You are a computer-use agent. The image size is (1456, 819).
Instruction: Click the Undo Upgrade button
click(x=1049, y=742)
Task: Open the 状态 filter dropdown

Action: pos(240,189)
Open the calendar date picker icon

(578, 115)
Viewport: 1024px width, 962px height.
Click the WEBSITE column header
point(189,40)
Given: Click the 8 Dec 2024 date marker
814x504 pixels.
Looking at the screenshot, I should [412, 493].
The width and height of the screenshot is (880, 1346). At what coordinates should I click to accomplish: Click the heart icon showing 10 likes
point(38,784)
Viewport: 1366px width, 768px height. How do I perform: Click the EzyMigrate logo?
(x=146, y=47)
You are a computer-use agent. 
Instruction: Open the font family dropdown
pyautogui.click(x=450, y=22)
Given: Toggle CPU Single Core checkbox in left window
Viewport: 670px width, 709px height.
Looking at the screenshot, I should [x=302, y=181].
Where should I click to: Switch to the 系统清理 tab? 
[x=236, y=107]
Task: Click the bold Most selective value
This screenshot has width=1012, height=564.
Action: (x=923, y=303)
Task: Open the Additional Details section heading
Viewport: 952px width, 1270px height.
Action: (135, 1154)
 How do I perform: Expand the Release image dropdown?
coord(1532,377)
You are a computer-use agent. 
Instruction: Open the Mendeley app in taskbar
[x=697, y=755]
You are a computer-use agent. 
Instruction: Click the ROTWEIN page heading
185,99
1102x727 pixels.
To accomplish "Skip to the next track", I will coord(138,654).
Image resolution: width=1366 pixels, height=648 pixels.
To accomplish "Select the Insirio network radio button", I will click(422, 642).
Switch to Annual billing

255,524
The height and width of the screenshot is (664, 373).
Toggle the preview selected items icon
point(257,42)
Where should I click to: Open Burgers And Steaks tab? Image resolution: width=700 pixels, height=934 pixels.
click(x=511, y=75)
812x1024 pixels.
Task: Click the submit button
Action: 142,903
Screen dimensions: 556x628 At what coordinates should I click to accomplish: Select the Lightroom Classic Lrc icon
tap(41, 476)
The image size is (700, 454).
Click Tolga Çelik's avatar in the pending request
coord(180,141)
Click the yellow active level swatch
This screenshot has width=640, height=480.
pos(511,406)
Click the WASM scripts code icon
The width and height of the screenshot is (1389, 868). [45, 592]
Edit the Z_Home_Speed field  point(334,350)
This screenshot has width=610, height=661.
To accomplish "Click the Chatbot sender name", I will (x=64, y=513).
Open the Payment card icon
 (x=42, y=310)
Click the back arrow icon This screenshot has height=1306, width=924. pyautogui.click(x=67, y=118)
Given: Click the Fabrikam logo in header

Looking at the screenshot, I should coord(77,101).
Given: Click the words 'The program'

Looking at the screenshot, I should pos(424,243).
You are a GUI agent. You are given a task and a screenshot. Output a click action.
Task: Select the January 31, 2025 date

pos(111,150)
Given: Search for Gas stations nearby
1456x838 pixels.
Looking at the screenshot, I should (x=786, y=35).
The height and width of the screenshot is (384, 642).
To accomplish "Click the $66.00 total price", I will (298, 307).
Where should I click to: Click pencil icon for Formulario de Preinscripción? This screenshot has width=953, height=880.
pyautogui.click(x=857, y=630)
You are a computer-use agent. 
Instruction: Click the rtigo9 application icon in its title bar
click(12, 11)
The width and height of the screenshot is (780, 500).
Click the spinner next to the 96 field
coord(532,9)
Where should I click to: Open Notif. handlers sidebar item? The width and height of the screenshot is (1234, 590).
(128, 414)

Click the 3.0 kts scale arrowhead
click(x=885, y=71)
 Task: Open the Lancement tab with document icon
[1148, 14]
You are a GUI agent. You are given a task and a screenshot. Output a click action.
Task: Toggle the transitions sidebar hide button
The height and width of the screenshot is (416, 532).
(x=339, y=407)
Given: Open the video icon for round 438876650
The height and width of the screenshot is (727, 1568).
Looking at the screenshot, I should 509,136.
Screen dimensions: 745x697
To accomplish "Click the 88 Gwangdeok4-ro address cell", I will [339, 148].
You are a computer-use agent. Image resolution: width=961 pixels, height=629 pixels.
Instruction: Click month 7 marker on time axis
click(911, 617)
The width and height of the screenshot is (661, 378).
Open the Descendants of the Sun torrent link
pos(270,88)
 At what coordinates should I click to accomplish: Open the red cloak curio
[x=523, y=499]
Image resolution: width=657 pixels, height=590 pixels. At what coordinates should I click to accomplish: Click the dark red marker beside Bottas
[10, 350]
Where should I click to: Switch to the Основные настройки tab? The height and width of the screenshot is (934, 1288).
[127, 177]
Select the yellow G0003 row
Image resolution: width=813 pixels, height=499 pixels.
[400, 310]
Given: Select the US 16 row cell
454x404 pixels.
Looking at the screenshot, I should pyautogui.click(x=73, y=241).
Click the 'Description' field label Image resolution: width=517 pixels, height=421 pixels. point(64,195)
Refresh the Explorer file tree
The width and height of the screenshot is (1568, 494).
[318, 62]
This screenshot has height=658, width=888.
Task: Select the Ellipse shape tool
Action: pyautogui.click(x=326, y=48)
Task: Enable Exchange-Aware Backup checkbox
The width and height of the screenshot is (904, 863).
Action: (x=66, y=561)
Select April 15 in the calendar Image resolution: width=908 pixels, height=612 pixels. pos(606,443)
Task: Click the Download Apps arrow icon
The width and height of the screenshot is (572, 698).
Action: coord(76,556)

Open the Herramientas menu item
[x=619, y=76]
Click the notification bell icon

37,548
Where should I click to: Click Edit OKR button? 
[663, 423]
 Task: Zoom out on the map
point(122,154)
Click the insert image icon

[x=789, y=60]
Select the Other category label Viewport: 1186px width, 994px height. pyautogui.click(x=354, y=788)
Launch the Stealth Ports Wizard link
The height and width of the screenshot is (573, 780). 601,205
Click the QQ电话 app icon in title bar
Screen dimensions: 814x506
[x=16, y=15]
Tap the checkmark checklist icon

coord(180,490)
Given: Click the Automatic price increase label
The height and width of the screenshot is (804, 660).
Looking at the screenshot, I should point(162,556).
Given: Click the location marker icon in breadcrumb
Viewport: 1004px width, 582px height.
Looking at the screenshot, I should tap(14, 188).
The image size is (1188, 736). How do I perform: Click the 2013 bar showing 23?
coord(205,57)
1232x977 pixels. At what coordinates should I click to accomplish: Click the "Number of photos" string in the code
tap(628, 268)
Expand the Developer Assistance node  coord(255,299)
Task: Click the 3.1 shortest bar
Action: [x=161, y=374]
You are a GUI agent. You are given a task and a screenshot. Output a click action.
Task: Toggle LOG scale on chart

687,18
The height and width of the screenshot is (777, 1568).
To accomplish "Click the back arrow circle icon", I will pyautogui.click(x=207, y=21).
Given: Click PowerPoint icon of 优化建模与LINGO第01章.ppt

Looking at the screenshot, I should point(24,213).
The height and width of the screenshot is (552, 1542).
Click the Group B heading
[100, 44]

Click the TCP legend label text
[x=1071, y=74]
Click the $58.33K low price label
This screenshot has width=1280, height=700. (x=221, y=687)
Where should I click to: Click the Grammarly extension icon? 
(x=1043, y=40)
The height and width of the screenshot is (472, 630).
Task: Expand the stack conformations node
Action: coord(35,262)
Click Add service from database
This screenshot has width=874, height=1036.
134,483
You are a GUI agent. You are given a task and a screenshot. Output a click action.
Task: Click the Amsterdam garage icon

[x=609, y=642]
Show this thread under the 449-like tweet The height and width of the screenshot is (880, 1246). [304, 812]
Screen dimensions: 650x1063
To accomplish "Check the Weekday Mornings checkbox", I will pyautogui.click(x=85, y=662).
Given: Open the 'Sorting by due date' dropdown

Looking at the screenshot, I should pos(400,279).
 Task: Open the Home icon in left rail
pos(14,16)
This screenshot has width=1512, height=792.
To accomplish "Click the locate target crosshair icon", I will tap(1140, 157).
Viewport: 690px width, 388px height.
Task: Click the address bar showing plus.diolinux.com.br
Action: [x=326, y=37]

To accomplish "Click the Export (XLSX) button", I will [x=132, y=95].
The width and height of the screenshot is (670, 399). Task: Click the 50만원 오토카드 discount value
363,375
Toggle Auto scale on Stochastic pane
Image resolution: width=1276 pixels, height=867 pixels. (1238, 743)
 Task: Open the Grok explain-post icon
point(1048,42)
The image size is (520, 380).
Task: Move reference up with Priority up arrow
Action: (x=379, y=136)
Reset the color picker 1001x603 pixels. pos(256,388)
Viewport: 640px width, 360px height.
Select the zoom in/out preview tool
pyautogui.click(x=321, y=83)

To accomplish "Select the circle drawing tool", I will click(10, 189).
______
→ Directions for this task
Please copy each line of the material that contains the word "circle".

→ Answer below
To accomplish "Click the back arrow circle icon", I will pyautogui.click(x=207, y=21).
To accomplish "Select the circle drawing tool", I will click(10, 189).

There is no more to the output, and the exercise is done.